Top of Given entries

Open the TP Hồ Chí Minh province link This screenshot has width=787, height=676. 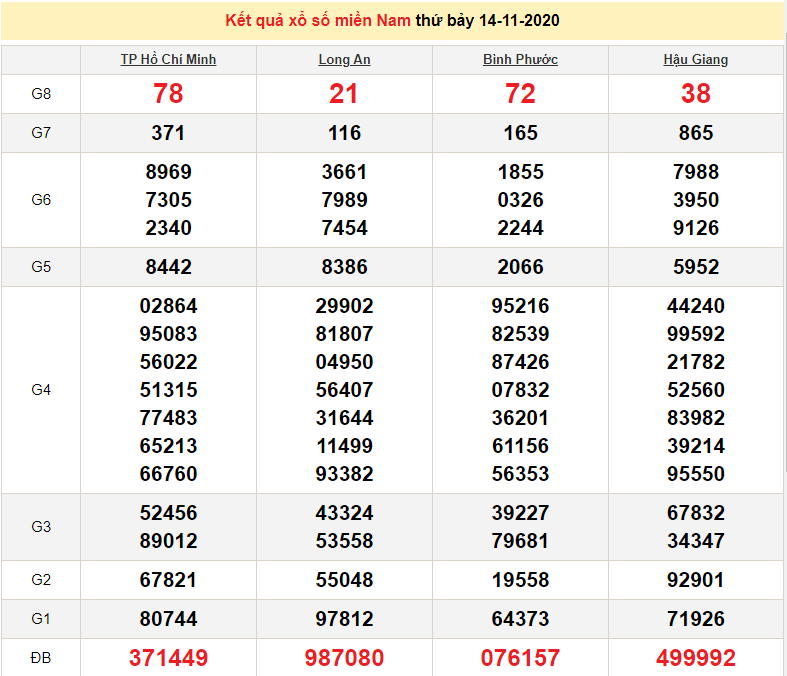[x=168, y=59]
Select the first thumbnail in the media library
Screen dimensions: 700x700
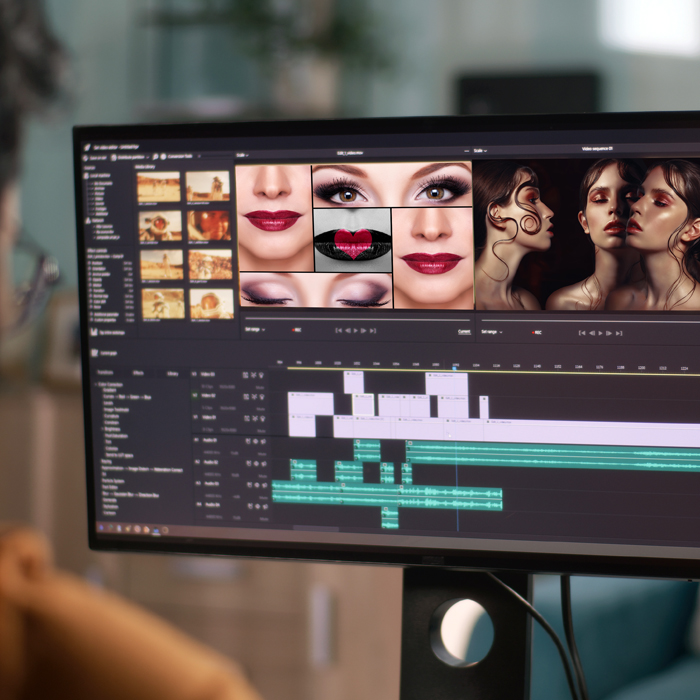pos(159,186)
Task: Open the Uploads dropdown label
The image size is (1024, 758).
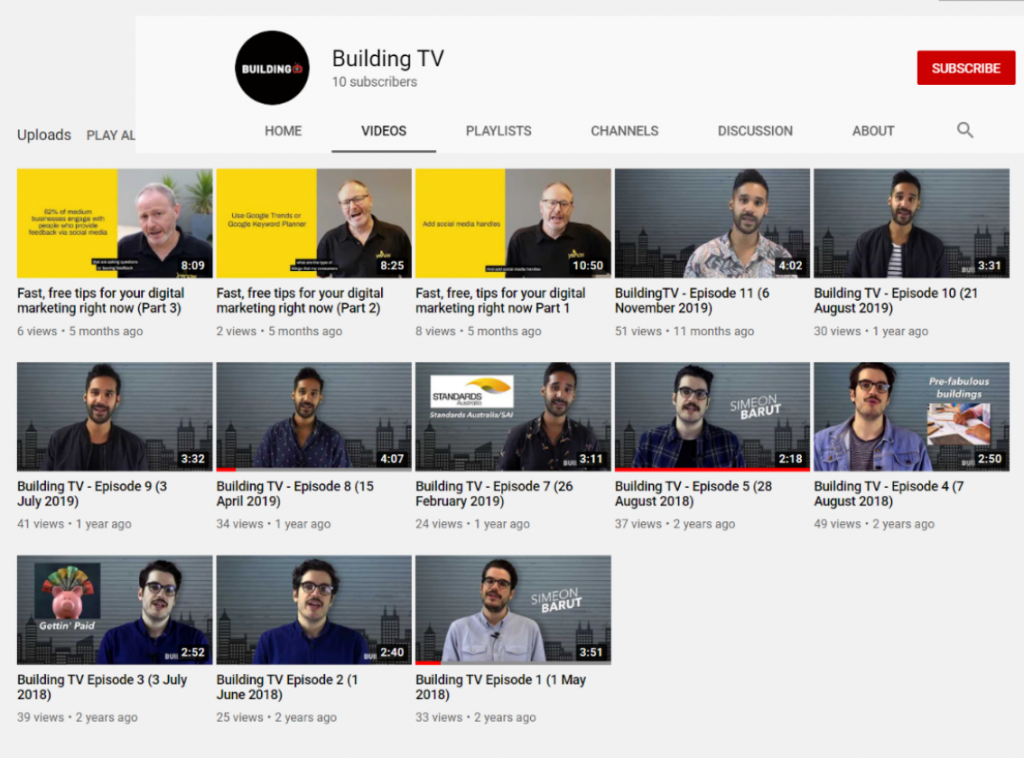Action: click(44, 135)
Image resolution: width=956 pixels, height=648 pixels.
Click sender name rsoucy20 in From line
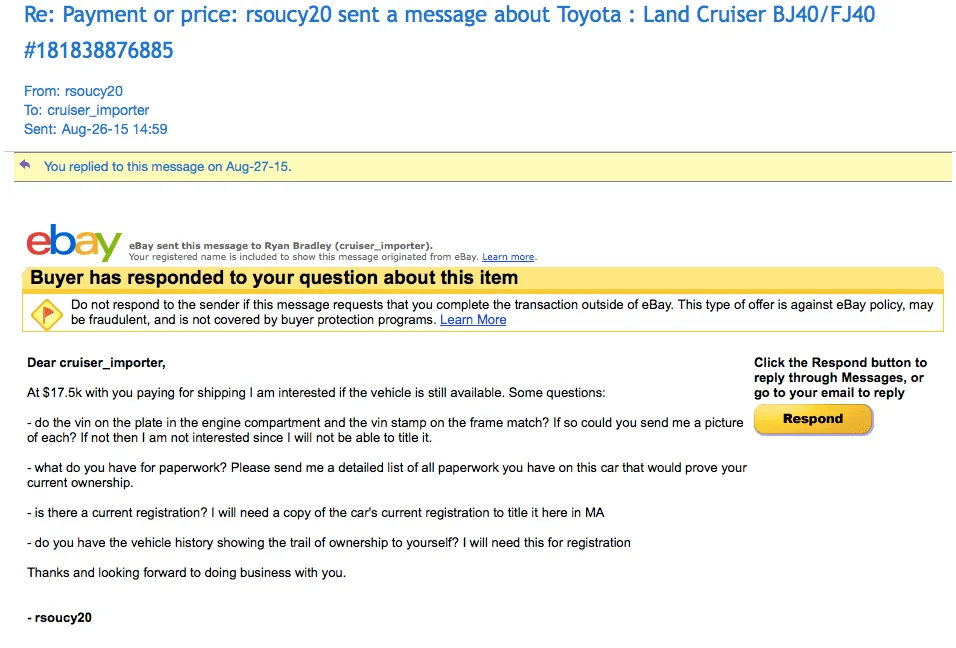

Bottom of Given entries

_Requirement:_
What is needed is an exact copy of the lines from the one with "Screen dimensions: 700x700" through the end of the data above, both included, minus any pictures.

_Answer to this task:_
Screen dimensions: 700x700
pos(159,186)
Task: Open the Uploads dropdown label
The image size is (1024, 758).
Action: click(44, 135)
Image resolution: width=956 pixels, height=648 pixels.
Click sender name rsoucy20 in From line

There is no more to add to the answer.